# MAE estimation for k-fold cross-validation

I have code that estimates RMSE for k-fold cross-validation and I think it is correct (from book: Hands-On Machine Learning with Scikit-Learn, Keras, and TensorFlow, 2nd Edition by Aurélien Géron)

scores = cross_val_score(forest_reg, a, b, scoring="neg_mean_squared_error", cv=10)
print(pd.Series(np.sqrt(-scores)).describe())


So what about MAE? Should I use (with sqrt):

scores = cross_val_score(forest_reg, a, b, scoring="neg_mean_absolute_error", cv=10)
print(pd.Series(np.sqrt(-scores)).describe())


or this (without sqrt):

scores = cross_val_score(forest_reg, a, b, scoring="neg_mean_absolute_error", cv=10)
print(pd.Series(-scores).describe())


Also for MAE estimation, it should be -scores or scores?
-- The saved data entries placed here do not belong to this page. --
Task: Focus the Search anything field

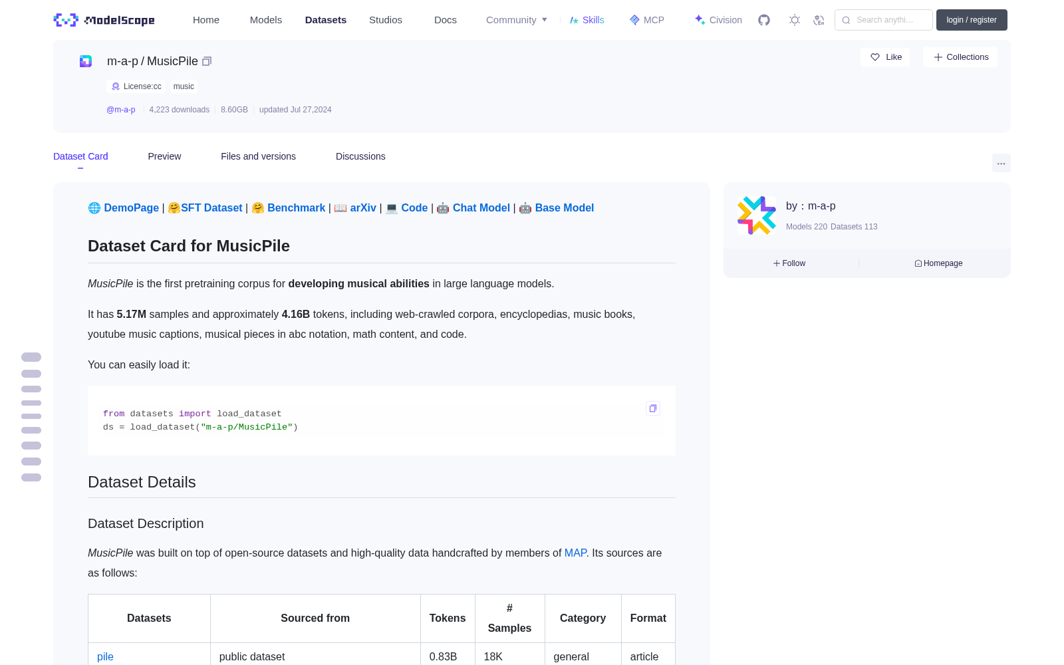Action: [884, 20]
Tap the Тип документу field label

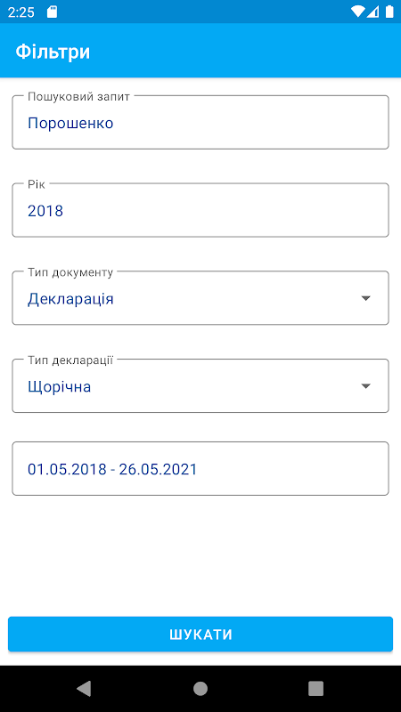(x=70, y=272)
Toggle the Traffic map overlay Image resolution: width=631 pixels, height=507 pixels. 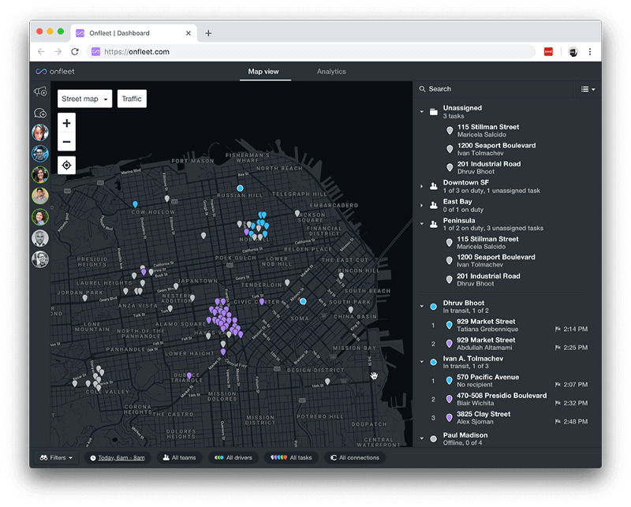pos(132,99)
• For your second question, why do you take -scores for RMSE? My instinct is to do the same for MAE, but I don’t understand why you’re winding up with the wrong sign in the RMSE calculation.
– Dave
Commented May 2, 2020 at 0:56
• @Dave from book "Hands-On Machine Learning with Scikit-Learn, Keras, and TensorFlow, 2nd Edition by Aurélien Géron": Scikit-Learn’s cross-validation features expect a utility function (greater is better) rather than a cost function (lower is better), so the scoring function is actually the opposite of the MSE (i.e., a negative value), which is why the preceding code computes -scores before calculating the square root. So I am pretty sure RMSE should have -scores. I think MAE should have it too, but I just wanted to reconfirm science I am new to Machine learning. Commented May 2, 2020 at 1:05
• I didn’t know that about sklearn. I wonder why they did it that way since it’s so common to talk about loss, but with that the case then you should do -scores for MAE, yes.
– Dave
Commented May 2, 2020 at 1:07

You could take the square root of MAE, but then you’d wind up with measurements with units of $$\sqrt{\}$$ or the square root of whatever units you’re using. The result is that your measure of dispersion is not in the original units, which a probably what you want.